==== RECORD EXTRACTS
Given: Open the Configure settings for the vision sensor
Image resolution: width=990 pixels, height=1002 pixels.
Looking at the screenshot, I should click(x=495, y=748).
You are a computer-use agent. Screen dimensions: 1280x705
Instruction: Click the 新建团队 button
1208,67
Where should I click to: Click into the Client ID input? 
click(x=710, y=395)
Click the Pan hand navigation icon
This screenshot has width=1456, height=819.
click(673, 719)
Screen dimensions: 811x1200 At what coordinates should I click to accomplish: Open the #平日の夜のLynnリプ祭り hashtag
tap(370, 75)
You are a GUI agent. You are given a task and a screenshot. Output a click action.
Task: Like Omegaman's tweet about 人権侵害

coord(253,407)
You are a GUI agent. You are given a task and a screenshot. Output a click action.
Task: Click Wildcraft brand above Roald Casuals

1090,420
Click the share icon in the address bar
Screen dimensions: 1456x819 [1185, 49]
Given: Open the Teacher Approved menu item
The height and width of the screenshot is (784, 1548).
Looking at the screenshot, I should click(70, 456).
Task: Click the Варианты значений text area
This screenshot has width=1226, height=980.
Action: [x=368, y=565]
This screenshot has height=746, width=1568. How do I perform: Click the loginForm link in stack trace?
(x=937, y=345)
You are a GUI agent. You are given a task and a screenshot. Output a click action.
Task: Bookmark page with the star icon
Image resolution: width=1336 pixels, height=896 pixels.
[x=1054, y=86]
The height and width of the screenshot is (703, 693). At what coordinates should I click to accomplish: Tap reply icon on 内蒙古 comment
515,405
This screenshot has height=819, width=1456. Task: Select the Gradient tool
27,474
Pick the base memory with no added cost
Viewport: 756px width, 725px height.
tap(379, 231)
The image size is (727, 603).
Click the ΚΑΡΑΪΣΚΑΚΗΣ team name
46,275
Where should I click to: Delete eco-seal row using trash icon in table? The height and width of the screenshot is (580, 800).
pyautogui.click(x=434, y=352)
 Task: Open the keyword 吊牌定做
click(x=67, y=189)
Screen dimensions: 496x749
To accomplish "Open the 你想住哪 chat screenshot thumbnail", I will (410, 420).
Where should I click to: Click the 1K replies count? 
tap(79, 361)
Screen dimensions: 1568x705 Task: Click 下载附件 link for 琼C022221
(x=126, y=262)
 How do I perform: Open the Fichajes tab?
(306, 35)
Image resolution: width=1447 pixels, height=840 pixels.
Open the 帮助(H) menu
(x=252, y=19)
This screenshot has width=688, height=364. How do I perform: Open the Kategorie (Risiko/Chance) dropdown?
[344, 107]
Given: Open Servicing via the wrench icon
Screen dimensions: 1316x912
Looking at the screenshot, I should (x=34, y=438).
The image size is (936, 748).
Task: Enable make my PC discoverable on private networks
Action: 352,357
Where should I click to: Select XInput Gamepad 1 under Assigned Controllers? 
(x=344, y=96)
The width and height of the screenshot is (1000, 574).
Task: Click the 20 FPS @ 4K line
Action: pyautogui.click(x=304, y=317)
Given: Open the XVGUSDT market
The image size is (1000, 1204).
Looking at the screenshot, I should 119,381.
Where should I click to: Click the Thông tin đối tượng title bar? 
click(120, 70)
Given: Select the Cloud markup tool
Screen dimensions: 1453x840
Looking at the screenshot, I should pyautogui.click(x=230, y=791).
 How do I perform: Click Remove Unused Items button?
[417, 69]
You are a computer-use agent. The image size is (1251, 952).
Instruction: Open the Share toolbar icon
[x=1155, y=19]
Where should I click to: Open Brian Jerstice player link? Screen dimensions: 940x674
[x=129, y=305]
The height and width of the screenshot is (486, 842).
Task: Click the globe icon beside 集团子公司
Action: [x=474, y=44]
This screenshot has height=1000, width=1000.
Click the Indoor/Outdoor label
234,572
========
* **EXERCISE DETAILS**
Rewrite the items above, changing "Where should I click to" to "Where do I click to" wherever it occurs. Leave every other word unchanged.

* **ANSWER TO THE TASK**
Given: Open the Configure settings for the vision sensor
Image resolution: width=990 pixels, height=1002 pixels.
Looking at the screenshot, I should click(x=495, y=748).
You are a computer-use agent. Screen dimensions: 1280x705
Instruction: Click the 新建团队 button
1208,67
Where do I click to: Click into the Client ID input? 
click(x=710, y=395)
Click the Pan hand navigation icon
This screenshot has width=1456, height=819.
click(673, 719)
Screen dimensions: 811x1200 At what coordinates should I click to accomplish: Open the #平日の夜のLynnリプ祭り hashtag
tap(370, 75)
You are a GUI agent. You are given a task and a screenshot. Output a click action.
Task: Like Omegaman's tweet about 人権侵害

coord(253,407)
You are a GUI agent. You are given a task and a screenshot. Output a click action.
Task: Click Wildcraft brand above Roald Casuals

1090,420
Click the share icon in the address bar
Screen dimensions: 1456x819 [1185, 49]
Given: Open the Teacher Approved menu item
The height and width of the screenshot is (784, 1548).
Looking at the screenshot, I should click(70, 456).
Task: Click the Варианты значений text area
This screenshot has width=1226, height=980.
Action: [x=368, y=565]
This screenshot has height=746, width=1568. How do I perform: Click the loginForm link in stack trace?
(x=937, y=345)
You are a GUI agent. You are given a task and a screenshot. Output a click action.
Task: Bookmark page with the star icon
Image resolution: width=1336 pixels, height=896 pixels.
[x=1054, y=86]
The height and width of the screenshot is (703, 693). At what coordinates should I click to accomplish: Tap reply icon on 内蒙古 comment
515,405
This screenshot has height=819, width=1456. Task: Select the Gradient tool
27,474
Pick the base memory with no added cost
Viewport: 756px width, 725px height.
tap(379, 231)
The image size is (727, 603).
Click the ΚΑΡΑΪΣΚΑΚΗΣ team name
46,275
Where do I click to: Delete eco-seal row using trash icon in table? The height and width of the screenshot is (580, 800).
pyautogui.click(x=434, y=352)
 Task: Open the keyword 吊牌定做
click(x=67, y=189)
Screen dimensions: 496x749
To accomplish "Open the 你想住哪 chat screenshot thumbnail", I will (410, 420).
Where do I click to: Click the 1K replies count? 
tap(79, 361)
Screen dimensions: 1568x705 Task: Click 下载附件 link for 琼C022221
(x=126, y=262)
 How do I perform: Open the Fichajes tab?
(306, 35)
Image resolution: width=1447 pixels, height=840 pixels.
Open the 帮助(H) menu
(x=252, y=19)
This screenshot has width=688, height=364. How do I perform: Open the Kategorie (Risiko/Chance) dropdown?
[344, 107]
Given: Open Servicing via the wrench icon
Screen dimensions: 1316x912
Looking at the screenshot, I should (x=34, y=438).
The image size is (936, 748).
Task: Enable make my PC discoverable on private networks
Action: 352,357
Where do I click to: Select XInput Gamepad 1 under Assigned Controllers? 
(x=344, y=96)
The width and height of the screenshot is (1000, 574).
Task: Click the 20 FPS @ 4K line
Action: pyautogui.click(x=304, y=317)
Given: Open the XVGUSDT market
The image size is (1000, 1204).
Looking at the screenshot, I should 119,381.
Where do I click to: Click the Thông tin đối tượng title bar? 
click(120, 70)
Given: Select the Cloud markup tool
Screen dimensions: 1453x840
Looking at the screenshot, I should pyautogui.click(x=230, y=791).
 How do I perform: Click Remove Unused Items button?
[417, 69]
You are a computer-use agent. The image size is (1251, 952).
Instruction: Open the Share toolbar icon
[x=1155, y=19]
Where do I click to: Open Brian Jerstice player link? Screen dimensions: 940x674
[x=129, y=305]
The height and width of the screenshot is (486, 842).
Task: Click the globe icon beside 集团子公司
Action: [x=474, y=44]
This screenshot has height=1000, width=1000.
Click the Indoor/Outdoor label
234,572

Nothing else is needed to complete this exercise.